Exercise aim: Retype all of the records below exactly as they appear, line for line.
○ ○ ○ ○ ○ ○ ○
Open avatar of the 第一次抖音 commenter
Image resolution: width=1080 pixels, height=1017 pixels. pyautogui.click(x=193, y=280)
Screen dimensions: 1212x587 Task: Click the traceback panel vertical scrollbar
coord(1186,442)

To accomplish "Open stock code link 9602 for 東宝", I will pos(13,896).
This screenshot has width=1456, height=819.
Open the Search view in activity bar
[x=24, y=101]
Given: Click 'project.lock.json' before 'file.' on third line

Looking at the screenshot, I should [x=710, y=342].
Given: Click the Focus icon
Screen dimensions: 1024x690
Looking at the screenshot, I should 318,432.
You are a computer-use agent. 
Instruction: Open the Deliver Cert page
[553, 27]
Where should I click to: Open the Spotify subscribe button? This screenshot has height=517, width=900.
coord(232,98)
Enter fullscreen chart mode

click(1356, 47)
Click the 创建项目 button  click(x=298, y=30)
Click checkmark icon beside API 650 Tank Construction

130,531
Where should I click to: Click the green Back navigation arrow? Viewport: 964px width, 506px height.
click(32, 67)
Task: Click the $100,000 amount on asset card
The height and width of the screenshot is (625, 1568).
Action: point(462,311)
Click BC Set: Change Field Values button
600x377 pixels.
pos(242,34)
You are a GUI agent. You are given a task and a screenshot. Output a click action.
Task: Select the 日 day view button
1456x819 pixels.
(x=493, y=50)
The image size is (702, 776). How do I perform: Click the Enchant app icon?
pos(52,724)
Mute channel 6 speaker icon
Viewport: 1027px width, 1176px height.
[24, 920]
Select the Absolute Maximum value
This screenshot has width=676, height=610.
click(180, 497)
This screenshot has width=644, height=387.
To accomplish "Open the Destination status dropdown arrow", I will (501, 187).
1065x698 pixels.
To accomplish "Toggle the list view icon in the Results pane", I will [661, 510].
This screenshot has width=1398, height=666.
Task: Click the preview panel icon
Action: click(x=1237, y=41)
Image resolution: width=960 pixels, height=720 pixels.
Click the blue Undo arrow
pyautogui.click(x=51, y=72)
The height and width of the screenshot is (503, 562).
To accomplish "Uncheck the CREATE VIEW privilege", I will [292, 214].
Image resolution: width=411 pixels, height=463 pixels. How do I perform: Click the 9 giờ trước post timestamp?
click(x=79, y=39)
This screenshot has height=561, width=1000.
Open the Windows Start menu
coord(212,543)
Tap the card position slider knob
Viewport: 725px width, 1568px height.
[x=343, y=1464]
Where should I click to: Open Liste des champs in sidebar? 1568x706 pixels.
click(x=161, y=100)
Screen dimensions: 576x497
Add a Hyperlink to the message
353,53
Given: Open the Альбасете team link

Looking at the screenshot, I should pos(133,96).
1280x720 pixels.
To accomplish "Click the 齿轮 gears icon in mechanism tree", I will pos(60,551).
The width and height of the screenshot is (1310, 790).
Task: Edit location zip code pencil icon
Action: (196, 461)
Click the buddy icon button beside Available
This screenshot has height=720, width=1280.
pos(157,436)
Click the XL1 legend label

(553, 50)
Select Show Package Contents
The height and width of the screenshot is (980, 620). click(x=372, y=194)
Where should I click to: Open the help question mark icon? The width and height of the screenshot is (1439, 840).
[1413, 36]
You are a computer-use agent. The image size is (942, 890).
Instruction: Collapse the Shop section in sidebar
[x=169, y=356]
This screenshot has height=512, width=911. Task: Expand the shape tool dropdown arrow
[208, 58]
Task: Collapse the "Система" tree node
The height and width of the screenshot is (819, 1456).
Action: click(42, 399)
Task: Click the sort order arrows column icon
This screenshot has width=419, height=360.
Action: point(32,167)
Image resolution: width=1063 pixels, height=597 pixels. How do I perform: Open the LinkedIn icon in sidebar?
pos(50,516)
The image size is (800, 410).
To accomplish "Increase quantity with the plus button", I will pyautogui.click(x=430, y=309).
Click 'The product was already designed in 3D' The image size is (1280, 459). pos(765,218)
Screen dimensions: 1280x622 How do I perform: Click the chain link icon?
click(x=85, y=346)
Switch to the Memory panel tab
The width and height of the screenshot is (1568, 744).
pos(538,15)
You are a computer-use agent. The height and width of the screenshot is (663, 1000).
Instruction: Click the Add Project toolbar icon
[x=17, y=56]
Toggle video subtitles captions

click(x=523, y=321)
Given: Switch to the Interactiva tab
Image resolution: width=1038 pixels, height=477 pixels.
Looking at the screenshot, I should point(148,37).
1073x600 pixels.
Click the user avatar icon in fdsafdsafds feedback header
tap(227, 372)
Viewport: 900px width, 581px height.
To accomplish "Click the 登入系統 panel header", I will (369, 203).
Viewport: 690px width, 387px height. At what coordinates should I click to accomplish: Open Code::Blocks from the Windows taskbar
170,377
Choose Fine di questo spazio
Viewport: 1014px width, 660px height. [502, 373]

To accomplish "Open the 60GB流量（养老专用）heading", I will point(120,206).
○ ○ ○ ○ ○ ○ ○
Full output:
Open avatar of the 第一次抖音 commenter
Image resolution: width=1080 pixels, height=1017 pixels. pyautogui.click(x=193, y=280)
Screen dimensions: 1212x587 Task: Click the traceback panel vertical scrollbar
coord(1186,442)

To accomplish "Open stock code link 9602 for 東宝", I will pos(13,896).
This screenshot has width=1456, height=819.
Open the Search view in activity bar
[x=24, y=101]
Given: Click 'project.lock.json' before 'file.' on third line

Looking at the screenshot, I should [x=710, y=342].
Given: Click the Focus icon
Screen dimensions: 1024x690
Looking at the screenshot, I should 318,432.
You are a computer-use agent. 
Instruction: Open the Deliver Cert page
[553, 27]
Where should I click to: Open the Spotify subscribe button? This screenshot has height=517, width=900.
coord(232,98)
Enter fullscreen chart mode

click(1356, 47)
Click the 创建项目 button  click(x=298, y=30)
Click checkmark icon beside API 650 Tank Construction

130,531
Where should I click to: Click the green Back navigation arrow? Viewport: 964px width, 506px height.
click(32, 67)
Task: Click the $100,000 amount on asset card
The height and width of the screenshot is (625, 1568).
Action: point(462,311)
Click BC Set: Change Field Values button
600x377 pixels.
pos(242,34)
You are a GUI agent. You are given a task and a screenshot. Output a click action.
Task: Select the 日 day view button
1456x819 pixels.
(x=493, y=50)
The image size is (702, 776). How do I perform: Click the Enchant app icon?
pos(52,724)
Mute channel 6 speaker icon
Viewport: 1027px width, 1176px height.
[24, 920]
Select the Absolute Maximum value
This screenshot has width=676, height=610.
click(180, 497)
This screenshot has width=644, height=387.
To accomplish "Open the Destination status dropdown arrow", I will (501, 187).
1065x698 pixels.
To accomplish "Toggle the list view icon in the Results pane", I will [661, 510].
This screenshot has width=1398, height=666.
Task: Click the preview panel icon
Action: click(x=1237, y=41)
Image resolution: width=960 pixels, height=720 pixels.
Click the blue Undo arrow
pyautogui.click(x=51, y=72)
The height and width of the screenshot is (503, 562).
To accomplish "Uncheck the CREATE VIEW privilege", I will [292, 214].
Image resolution: width=411 pixels, height=463 pixels. How do I perform: Click the 9 giờ trước post timestamp?
click(x=79, y=39)
This screenshot has height=561, width=1000.
Open the Windows Start menu
coord(212,543)
Tap the card position slider knob
Viewport: 725px width, 1568px height.
[x=343, y=1464]
Where should I click to: Open Liste des champs in sidebar? 1568x706 pixels.
click(x=161, y=100)
Screen dimensions: 576x497
Add a Hyperlink to the message
353,53
Given: Open the Альбасете team link

Looking at the screenshot, I should pos(133,96).
1280x720 pixels.
To accomplish "Click the 齿轮 gears icon in mechanism tree", I will pos(60,551).
The width and height of the screenshot is (1310, 790).
Task: Edit location zip code pencil icon
Action: (196, 461)
Click the buddy icon button beside Available
This screenshot has height=720, width=1280.
pos(157,436)
Click the XL1 legend label

(553, 50)
Select Show Package Contents
The height and width of the screenshot is (980, 620). click(x=372, y=194)
Where should I click to: Open the help question mark icon? The width and height of the screenshot is (1439, 840).
[1413, 36]
You are a computer-use agent. The image size is (942, 890).
Instruction: Collapse the Shop section in sidebar
[x=169, y=356]
This screenshot has height=512, width=911. Task: Expand the shape tool dropdown arrow
[208, 58]
Task: Collapse the "Система" tree node
The height and width of the screenshot is (819, 1456).
Action: click(42, 399)
Task: Click the sort order arrows column icon
This screenshot has width=419, height=360.
Action: point(32,167)
Image resolution: width=1063 pixels, height=597 pixels. How do I perform: Open the LinkedIn icon in sidebar?
pos(50,516)
The image size is (800, 410).
To accomplish "Increase quantity with the plus button", I will pyautogui.click(x=430, y=309).
Click 'The product was already designed in 3D' The image size is (1280, 459). pos(765,218)
Screen dimensions: 1280x622 How do I perform: Click the chain link icon?
click(x=85, y=346)
Switch to the Memory panel tab
The width and height of the screenshot is (1568, 744).
pos(538,15)
You are a computer-use agent. The height and width of the screenshot is (663, 1000).
Instruction: Click the Add Project toolbar icon
[x=17, y=56]
Toggle video subtitles captions

click(x=523, y=321)
Given: Switch to the Interactiva tab
Image resolution: width=1038 pixels, height=477 pixels.
Looking at the screenshot, I should point(148,37).
1073x600 pixels.
Click the user avatar icon in fdsafdsafds feedback header
tap(227, 372)
Viewport: 900px width, 581px height.
To accomplish "Click the 登入系統 panel header", I will (369, 203).
Viewport: 690px width, 387px height. At what coordinates should I click to accomplish: Open Code::Blocks from the Windows taskbar
170,377
Choose Fine di questo spazio
Viewport: 1014px width, 660px height. [502, 373]

To accomplish "Open the 60GB流量（养老专用）heading", I will point(120,206).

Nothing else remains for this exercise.